对于FFF单个射束剂量的不均匀性,可以使用静态调强、动态调强或VMAT进行补偿[16,18,22]。从本研究结果看,FFF模式计划的MU大于FF模式计划,差异有统计学意义(P=0.004)。这是由于单个FFF模式射野内剂量不均匀,为了保证靶区边缘剂量,在治疗计划中需要增加子野进行补偿,因此MU更多,这与其他研究结果相似[23-24]。两种模式在治疗时间方面差异不具有统计学意义。这是由于MU增加抵消了高剂量率带来的时间节约,以及多叶准直器(multi-leaf collimator,MLC)运动和机架旋转速度限制了FFF模式剂量率的提升。
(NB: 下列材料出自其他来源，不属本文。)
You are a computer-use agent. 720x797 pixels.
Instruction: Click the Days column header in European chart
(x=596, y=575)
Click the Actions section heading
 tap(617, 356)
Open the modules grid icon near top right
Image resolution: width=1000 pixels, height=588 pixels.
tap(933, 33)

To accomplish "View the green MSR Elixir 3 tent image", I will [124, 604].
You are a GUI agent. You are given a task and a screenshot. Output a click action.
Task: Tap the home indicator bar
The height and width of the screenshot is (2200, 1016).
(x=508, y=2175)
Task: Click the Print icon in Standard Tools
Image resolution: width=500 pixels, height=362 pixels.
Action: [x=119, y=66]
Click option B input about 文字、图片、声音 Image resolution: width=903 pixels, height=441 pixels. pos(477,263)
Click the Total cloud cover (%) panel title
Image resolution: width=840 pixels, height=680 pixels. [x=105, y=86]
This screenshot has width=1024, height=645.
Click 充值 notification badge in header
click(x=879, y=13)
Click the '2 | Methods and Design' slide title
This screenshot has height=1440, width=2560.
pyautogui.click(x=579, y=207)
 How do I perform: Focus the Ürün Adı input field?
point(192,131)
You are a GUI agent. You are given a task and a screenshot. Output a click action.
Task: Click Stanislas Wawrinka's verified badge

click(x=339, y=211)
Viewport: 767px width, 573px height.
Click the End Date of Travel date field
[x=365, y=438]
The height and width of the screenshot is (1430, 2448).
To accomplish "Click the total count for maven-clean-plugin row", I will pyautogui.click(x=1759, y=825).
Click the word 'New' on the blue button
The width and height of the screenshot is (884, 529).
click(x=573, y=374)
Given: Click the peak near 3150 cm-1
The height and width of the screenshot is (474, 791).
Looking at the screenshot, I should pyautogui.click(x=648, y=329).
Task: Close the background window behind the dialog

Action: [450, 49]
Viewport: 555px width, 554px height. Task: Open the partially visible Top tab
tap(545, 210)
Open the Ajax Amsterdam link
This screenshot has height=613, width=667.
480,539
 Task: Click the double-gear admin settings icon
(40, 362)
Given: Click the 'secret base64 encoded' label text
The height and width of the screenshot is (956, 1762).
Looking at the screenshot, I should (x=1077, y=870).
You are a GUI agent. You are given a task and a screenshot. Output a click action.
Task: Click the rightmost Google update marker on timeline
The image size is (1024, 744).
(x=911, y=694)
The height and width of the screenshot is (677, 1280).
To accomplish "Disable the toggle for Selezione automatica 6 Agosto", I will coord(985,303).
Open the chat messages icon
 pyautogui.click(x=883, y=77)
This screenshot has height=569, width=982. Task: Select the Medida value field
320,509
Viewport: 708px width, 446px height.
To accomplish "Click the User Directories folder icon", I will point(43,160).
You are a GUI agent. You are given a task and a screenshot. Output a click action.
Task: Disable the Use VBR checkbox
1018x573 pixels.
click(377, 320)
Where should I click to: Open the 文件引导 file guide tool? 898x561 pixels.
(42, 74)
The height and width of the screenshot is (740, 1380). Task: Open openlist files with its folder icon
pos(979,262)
在本研究中,FFF模式的高剂量率优势没有得到充分体现。究其原因,主要是受到MLC运动速度限制和机架旋转速度限制两方面的因素。如果对形状规则或体积非常小的靶区,可采用基于圆锥形限光筒或固定MLC射野的弧形照射,可以消除MLC运动速度的限制。另一方面,如进一步提高处方剂量,如采用单次SRS治疗,则机架旋转速度对剂量率的限制也会大大降低。
综上所述,对于脑转移癌的FSRT,FFF模式的计划不仅适形度和均匀性与FF相似,而且其靶区外的剂量跌落更快,有利于更好地保护正常脑组织。基于多叶光栅的VMAT技术,由于受叶片运动速度和机架旋转速度的影响,采用FFF模式不能提高FSRT的治疗效率。